[[ MATERIAL FOR THE TASK, beginning ]]
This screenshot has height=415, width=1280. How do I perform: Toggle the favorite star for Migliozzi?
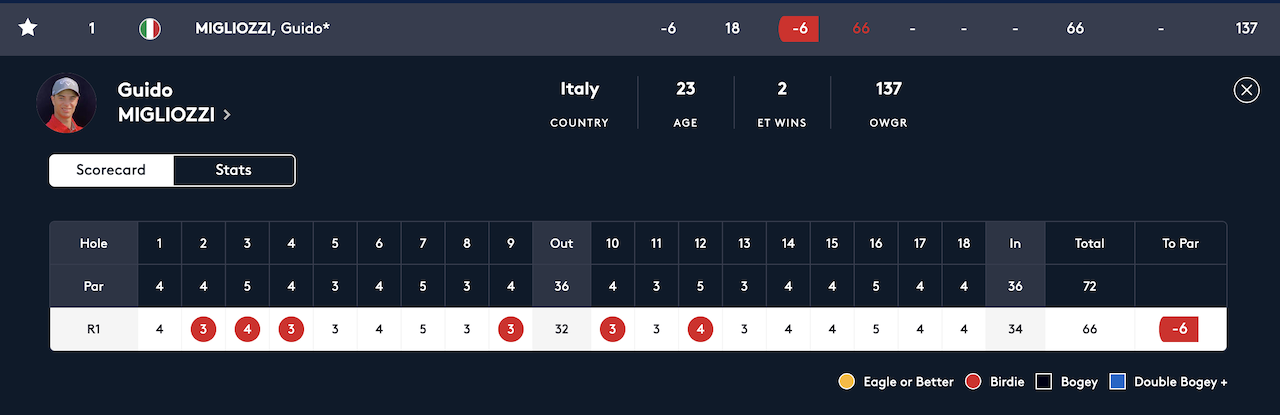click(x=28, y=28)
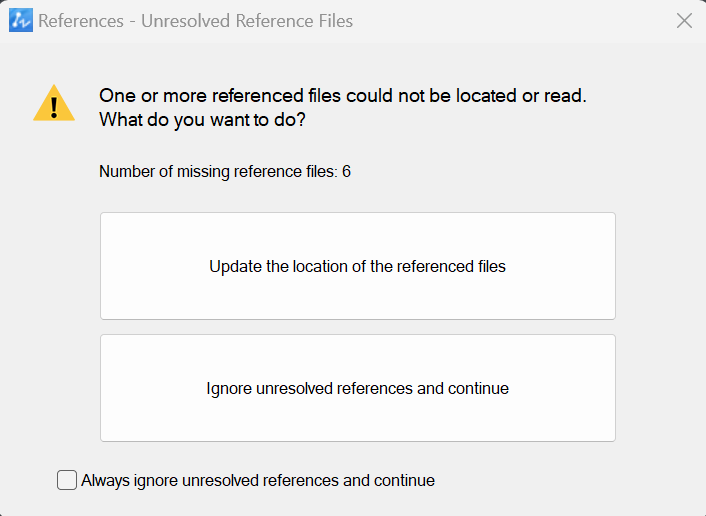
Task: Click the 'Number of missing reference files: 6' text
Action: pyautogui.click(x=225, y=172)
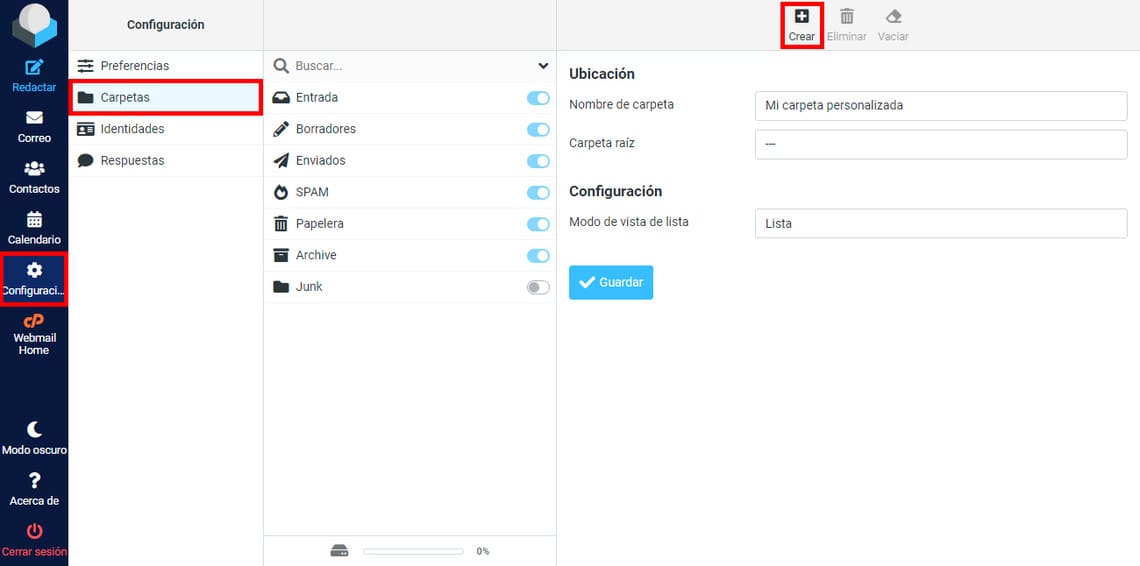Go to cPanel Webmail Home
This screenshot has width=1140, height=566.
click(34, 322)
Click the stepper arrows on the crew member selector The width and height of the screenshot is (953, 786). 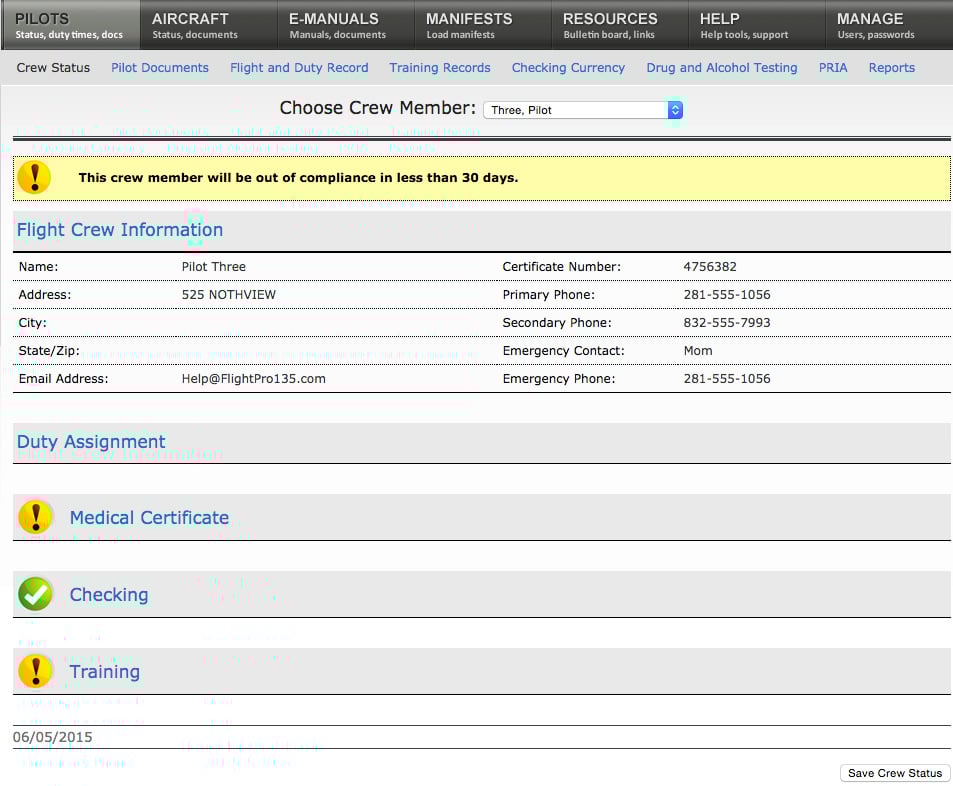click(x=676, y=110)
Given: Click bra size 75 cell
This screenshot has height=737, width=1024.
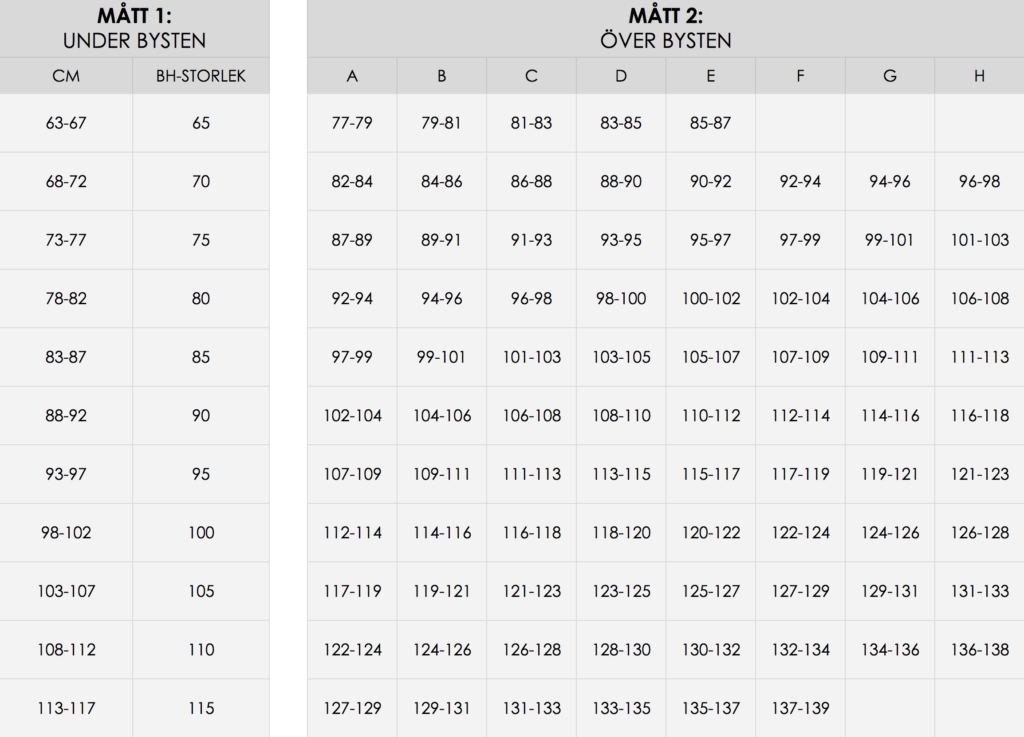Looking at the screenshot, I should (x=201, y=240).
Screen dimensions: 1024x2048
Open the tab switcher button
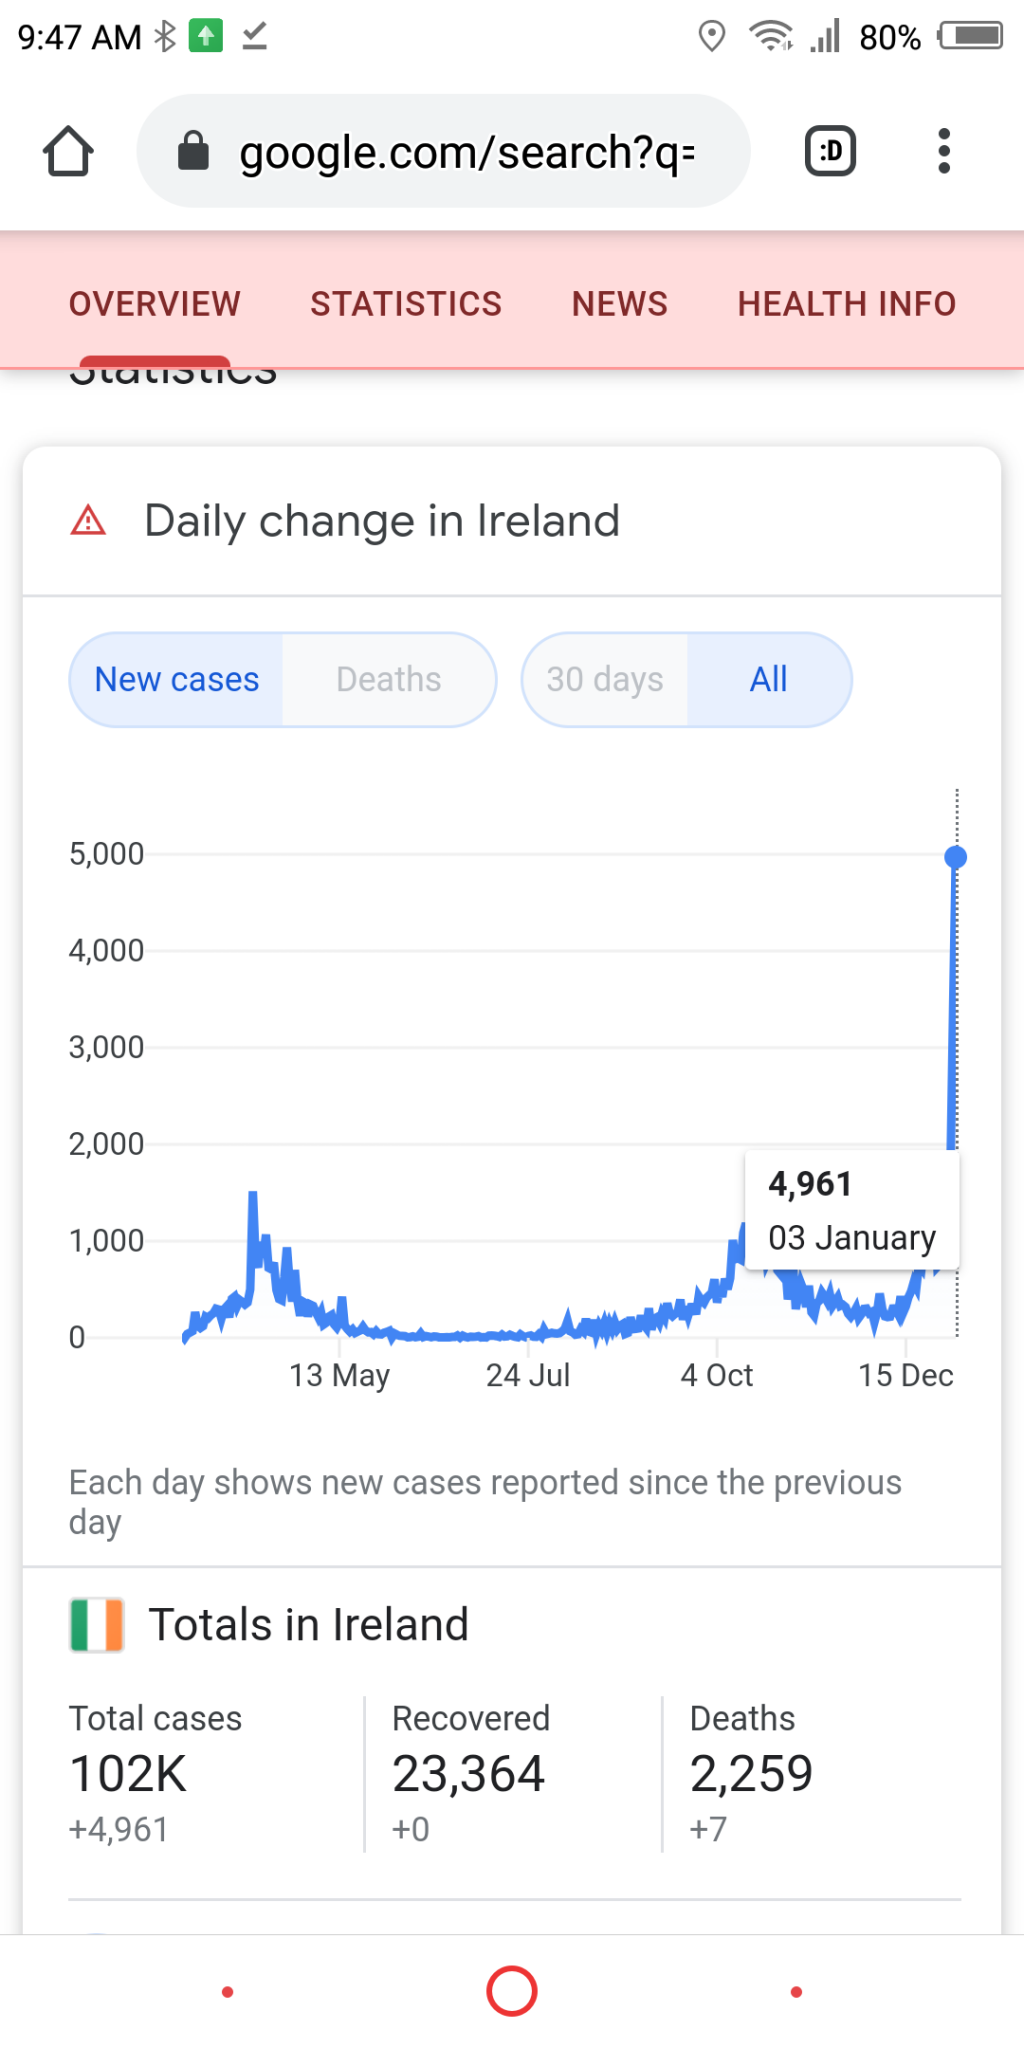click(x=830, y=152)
[[ MATERIAL FOR THE TASK, end ]]
# WHAT NEEDS TO BE DONE
Only the lines from the one that contains "Screen dimensions: 1024x2048" through the last line of the records may appear in the answer, retyped exactly and with no pictures.

# EXERCISE RESULT
Screen dimensions: 1024x2048
Open the tab switcher button
click(x=830, y=152)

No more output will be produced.